Customer journey maps, personas, service blueprinting, ecosystem maps, service proposition, creating epics, writing user stories, swim lane mapping, business model canvas.

Conceptualisation

Based on the service proposition and the requirements from the analysis concepts are created, often in co-creation with business stakeholders, designers and development teams. Otherwise, the concepts are evaluated with them.  Ideally, the concepts are also tested with users and iterated upon before the implementation phase begins. Based on user and stakeholder validation the concept (s) to move forward with is identified. This is often a so-called sprint 0 in which stakeholders are taking part in ideation workshops, technical research and advise.

 

Methods I use:

concept workshops with stakeholders and team, application architecture, user flows, concept drawings, paper prototypes, concept testing with users. wizard of oz, technical exploration with development and It.

Design & Implementation

Implementation in Software development is done in Sprints. Interaction-, Visual design, and Development work together on user stories defined for a sprint. 

 

Each sprint contains identifying priorities to work on first, validating the priorities with stakeholders and user needs and creating designs and developing features.
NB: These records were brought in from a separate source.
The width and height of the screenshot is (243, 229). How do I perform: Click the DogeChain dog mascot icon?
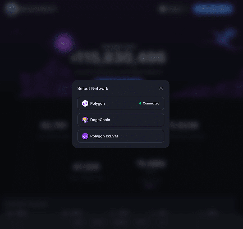point(85,120)
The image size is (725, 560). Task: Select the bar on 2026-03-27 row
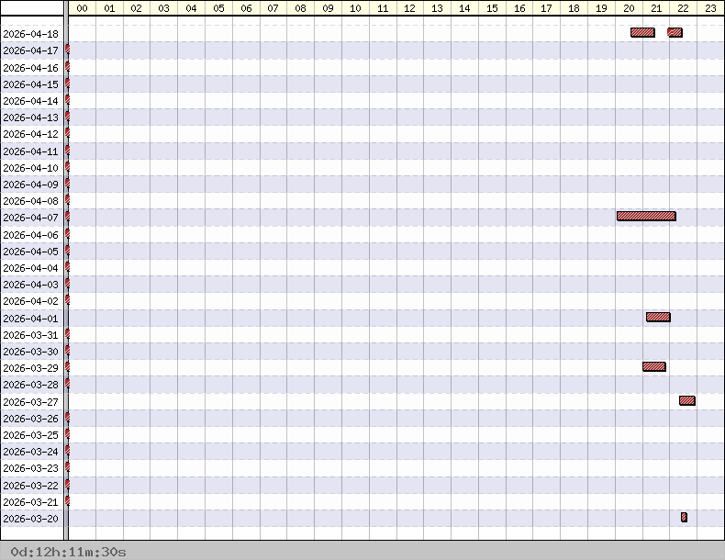[687, 400]
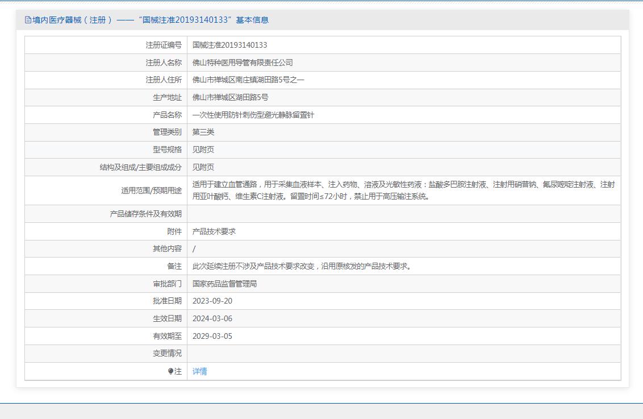Click approving department 国家药品监督管理局

point(224,284)
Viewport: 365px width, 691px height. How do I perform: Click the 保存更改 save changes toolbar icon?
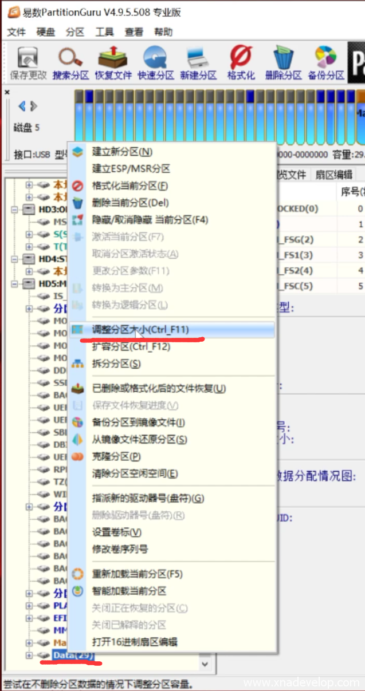point(28,63)
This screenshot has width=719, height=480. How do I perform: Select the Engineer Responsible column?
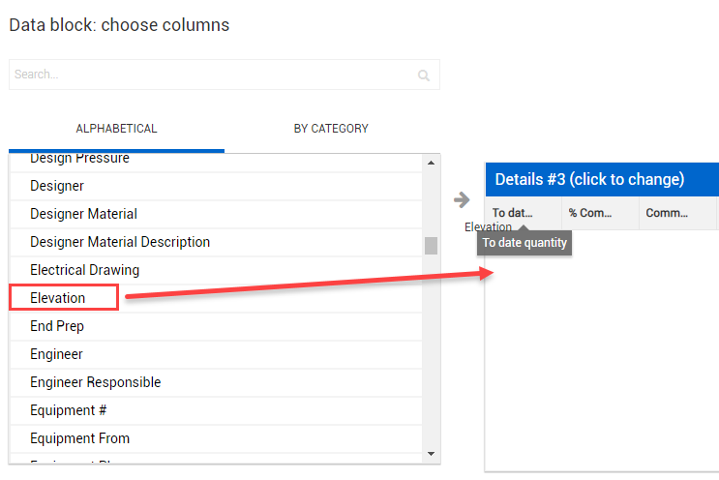(x=96, y=382)
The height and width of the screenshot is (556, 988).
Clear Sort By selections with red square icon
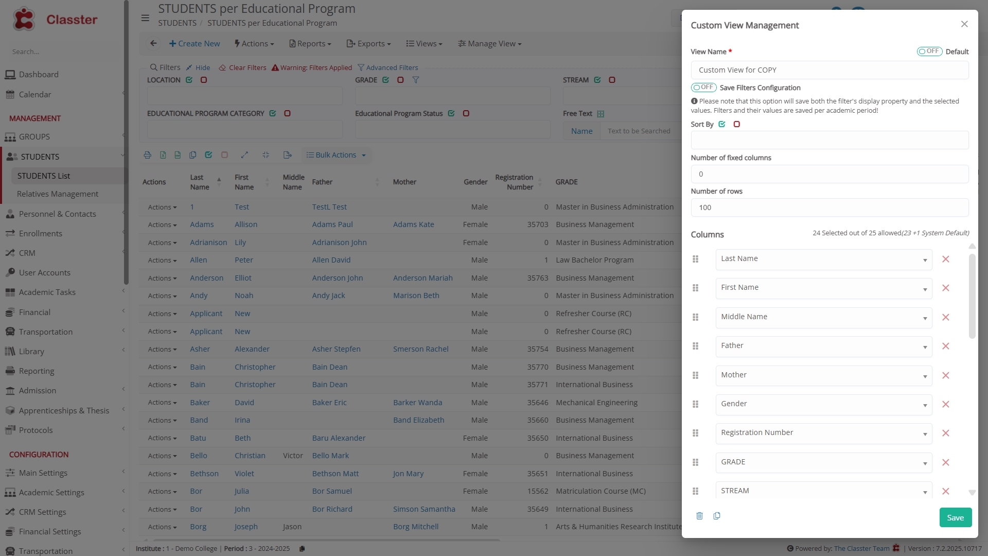tap(736, 124)
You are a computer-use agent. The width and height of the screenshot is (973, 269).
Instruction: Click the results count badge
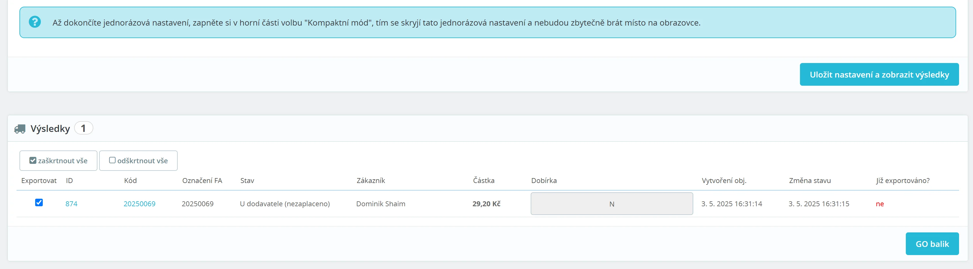pos(83,128)
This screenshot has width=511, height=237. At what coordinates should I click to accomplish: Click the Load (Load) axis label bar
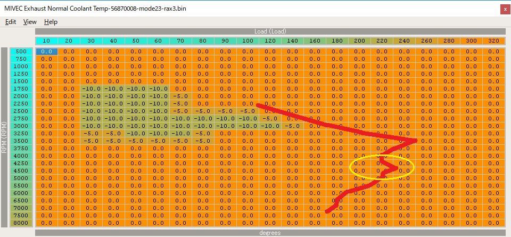point(270,31)
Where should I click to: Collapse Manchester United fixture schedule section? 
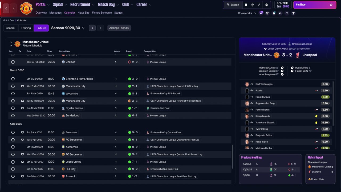[x=11, y=42]
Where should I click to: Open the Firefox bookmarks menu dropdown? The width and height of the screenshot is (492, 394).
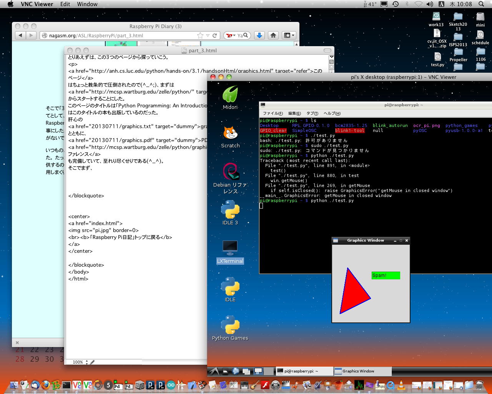click(289, 35)
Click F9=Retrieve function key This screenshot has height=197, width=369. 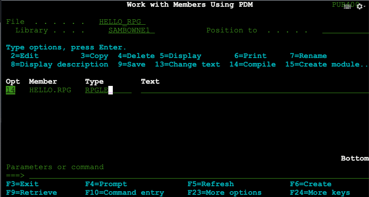(31, 193)
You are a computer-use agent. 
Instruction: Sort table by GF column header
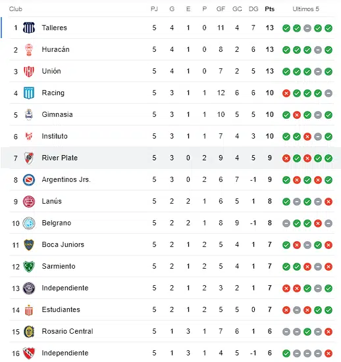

Design and development have to be validated before going live.

Service designers define backlog together with PM (backlog prioritization and user story creation) and together with team define content and user stories for the following sprints.

After each sprint, the results of the sprints are shown to the client and stakeholders and new features are tested with the users. The results of these tests create new or refined user stories. 

 

My role

Defining epics and features with service blueprint, user needs and design requirements in mind, Epic overview and aligning the backlog and prioritisation with POs, Creating wireframes and flows, content and design refinement with visual design, copywriters, marketing and development, usability testing, helping with scrum methodology (e.g writing good and useful user stories).

if part of a scrum team then also: daily stand up, sprint planning, sprint demo, sprint review, scope review following sprint.